Starting with the line containing "Click the 'Lägg till fråga' header title" and continuing through the line containing "coord(71,27)", rewrite those lines with "Screen dimensions" switched to "Screen size" and nothing else changed. Omit the pictures from your answer.

*Data to process*.
:::
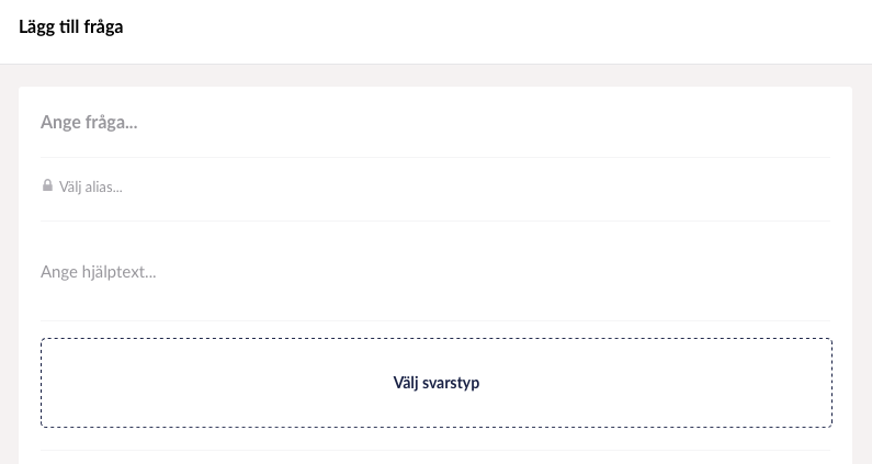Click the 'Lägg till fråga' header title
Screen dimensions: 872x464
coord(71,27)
:::
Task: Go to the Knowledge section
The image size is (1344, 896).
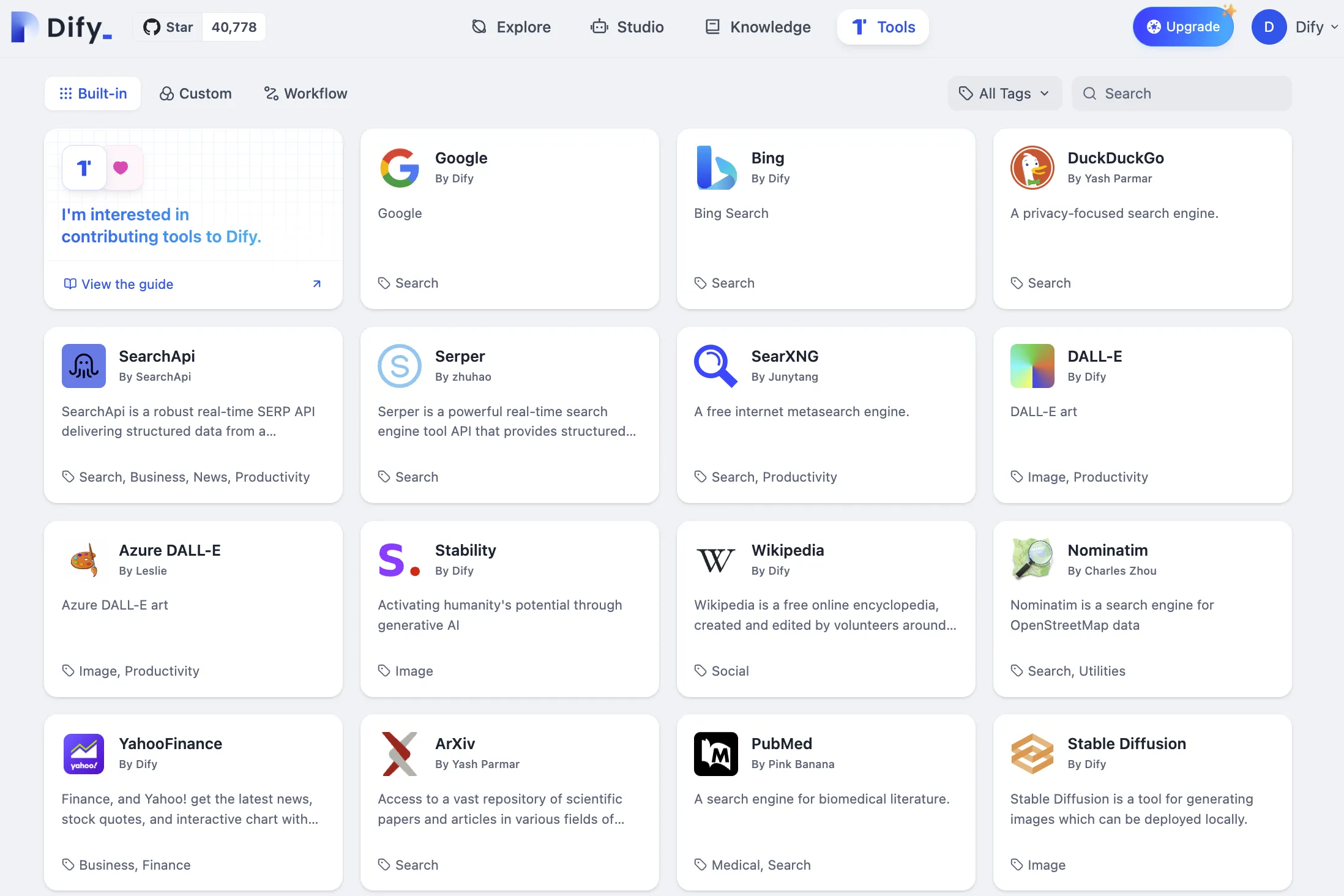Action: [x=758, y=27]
:::
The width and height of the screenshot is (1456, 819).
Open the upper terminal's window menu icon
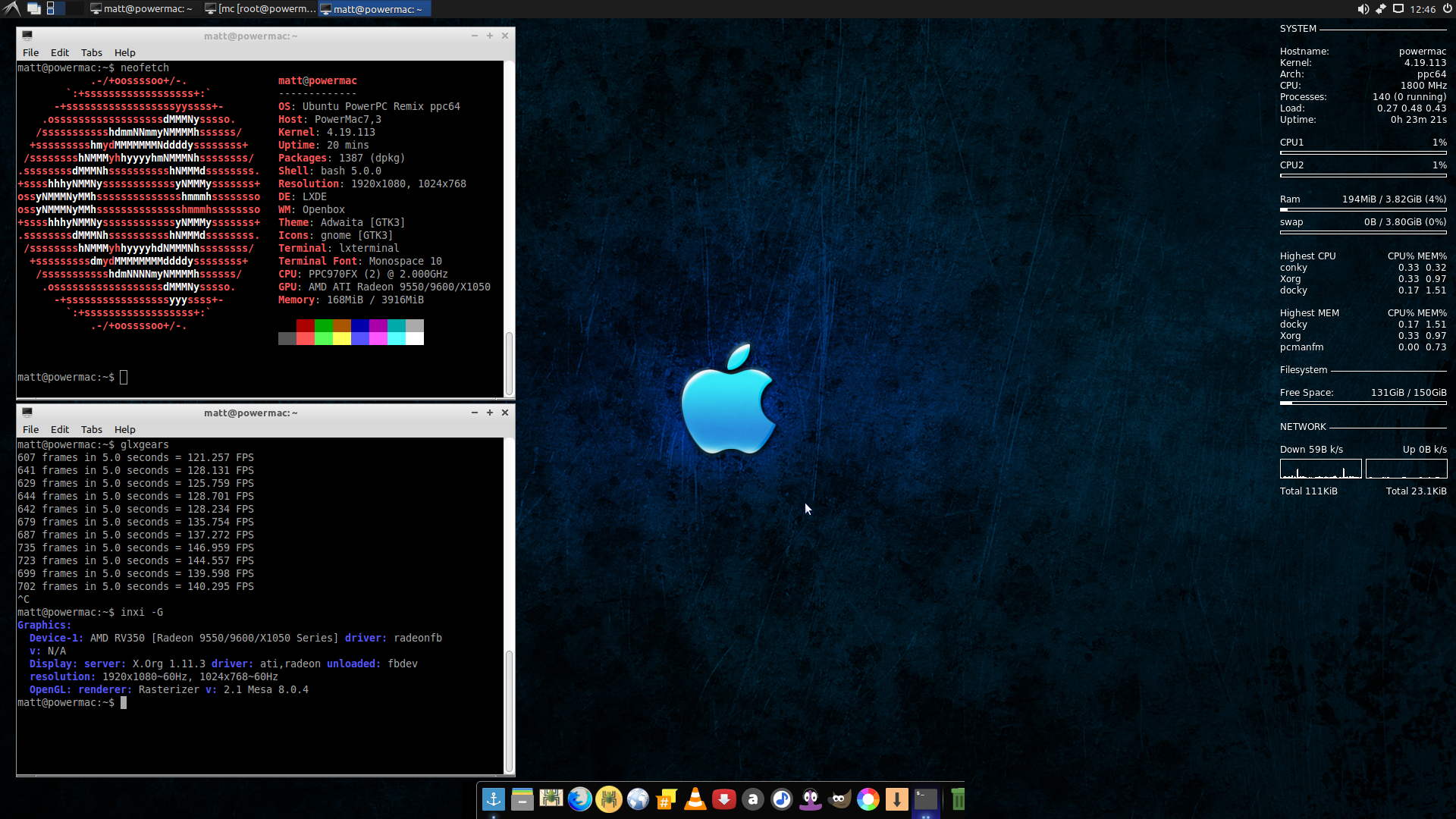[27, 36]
:::
*Response*.
Click the 'Lägg till fråga' header title
Screen size: 872x464
coord(71,27)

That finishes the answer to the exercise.